Among the obvious advantages of this type of radiator are the following:

  • the minimum service life is 50 years, which is due to the high resistance of the equipment to corrosion plaque;
  • cast iron batteries are reliable;
  • the ability to accumulate a very large amount of heat due to the presence of thick walls;
  • poor quality of the circulating coolant will not affect the operation of the equipment;
  • unlike steel products, cast iron heating devices are not prone to leakage;
  • The installation of cast iron batteries can easily be done with your own hands, that is, without the help of professional craftsmen. To facilitate installation, you can study various photo and video materials that can simplify the installation process.

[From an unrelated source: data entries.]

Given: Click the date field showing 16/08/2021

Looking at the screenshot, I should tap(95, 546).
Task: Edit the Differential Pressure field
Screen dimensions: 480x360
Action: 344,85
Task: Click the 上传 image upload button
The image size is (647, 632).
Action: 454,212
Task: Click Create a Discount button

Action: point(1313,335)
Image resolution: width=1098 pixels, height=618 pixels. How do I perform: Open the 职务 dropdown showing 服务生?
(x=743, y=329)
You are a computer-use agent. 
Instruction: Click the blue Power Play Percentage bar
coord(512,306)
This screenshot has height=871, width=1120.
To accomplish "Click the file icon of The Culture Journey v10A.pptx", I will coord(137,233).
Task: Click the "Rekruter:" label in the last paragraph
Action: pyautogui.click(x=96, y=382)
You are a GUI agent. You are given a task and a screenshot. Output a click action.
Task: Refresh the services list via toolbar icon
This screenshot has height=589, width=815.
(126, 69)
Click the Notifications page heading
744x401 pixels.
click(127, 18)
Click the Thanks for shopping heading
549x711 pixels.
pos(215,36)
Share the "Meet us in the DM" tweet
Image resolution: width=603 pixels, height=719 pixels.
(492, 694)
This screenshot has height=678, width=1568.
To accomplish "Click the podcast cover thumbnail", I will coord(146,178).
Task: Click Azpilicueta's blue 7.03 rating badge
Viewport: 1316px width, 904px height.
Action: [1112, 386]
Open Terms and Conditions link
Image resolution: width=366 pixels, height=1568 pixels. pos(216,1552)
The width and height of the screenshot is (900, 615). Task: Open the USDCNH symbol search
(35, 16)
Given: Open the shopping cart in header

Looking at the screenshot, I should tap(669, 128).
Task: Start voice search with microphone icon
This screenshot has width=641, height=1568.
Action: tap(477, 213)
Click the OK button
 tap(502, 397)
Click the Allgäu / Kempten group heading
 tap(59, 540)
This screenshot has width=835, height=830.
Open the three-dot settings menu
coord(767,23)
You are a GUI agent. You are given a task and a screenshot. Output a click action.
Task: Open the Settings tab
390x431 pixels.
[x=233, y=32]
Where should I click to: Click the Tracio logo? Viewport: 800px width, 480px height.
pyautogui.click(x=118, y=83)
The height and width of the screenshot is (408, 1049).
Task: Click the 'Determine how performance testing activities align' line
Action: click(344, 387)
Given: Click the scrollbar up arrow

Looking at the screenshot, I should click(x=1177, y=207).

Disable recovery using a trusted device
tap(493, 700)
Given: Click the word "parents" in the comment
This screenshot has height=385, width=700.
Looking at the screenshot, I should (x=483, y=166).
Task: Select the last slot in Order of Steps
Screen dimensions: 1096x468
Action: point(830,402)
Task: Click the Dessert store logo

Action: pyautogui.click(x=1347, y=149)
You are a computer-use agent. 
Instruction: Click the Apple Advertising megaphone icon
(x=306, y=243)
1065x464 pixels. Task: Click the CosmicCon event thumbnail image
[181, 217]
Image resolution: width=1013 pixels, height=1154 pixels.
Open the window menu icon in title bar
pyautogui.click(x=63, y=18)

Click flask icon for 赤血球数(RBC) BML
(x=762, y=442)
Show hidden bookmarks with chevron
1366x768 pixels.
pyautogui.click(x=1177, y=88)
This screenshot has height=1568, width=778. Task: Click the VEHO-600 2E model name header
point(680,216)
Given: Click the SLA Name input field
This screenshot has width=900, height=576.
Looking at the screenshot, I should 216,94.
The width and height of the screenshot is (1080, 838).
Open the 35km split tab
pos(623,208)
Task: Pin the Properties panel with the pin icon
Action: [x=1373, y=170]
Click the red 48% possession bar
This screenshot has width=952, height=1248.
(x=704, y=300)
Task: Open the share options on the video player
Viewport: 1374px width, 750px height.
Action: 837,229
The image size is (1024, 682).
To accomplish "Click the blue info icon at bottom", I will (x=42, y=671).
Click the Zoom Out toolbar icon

What is needed for installation

Installation of heating radiators of any type requires devices and consumables. The set of necessary materials is almost the same, but for cast iron batteries, for example, the plugs are large, and they do not install a Mayevsky valve, but instead, somewhere at the highest point of the system, they install an automatic air vent. But the installation of aluminum and bimetallic heating radiators is absolutely the same.

Steel panel ones also have some differences, but only in terms of hanging - they come with brackets, and on the back panel there are special arms cast from metal, with which the heater clings to the hooks of the brackets.

These are the arms that hook the hooks

Mayevsky crane or automatic air vent

This is a small device for releasing air that may accumulate in the radiator. Placed on the free upper outlet (collector). It must be on every heating device when installing aluminum and bimetallic radiators. The size of this device is significantly smaller than the diameter of the manifold, so you will also need an adapter, but Mayevsky taps usually come complete with adapters, you just need to know the diameter of the manifold (connection dimensions).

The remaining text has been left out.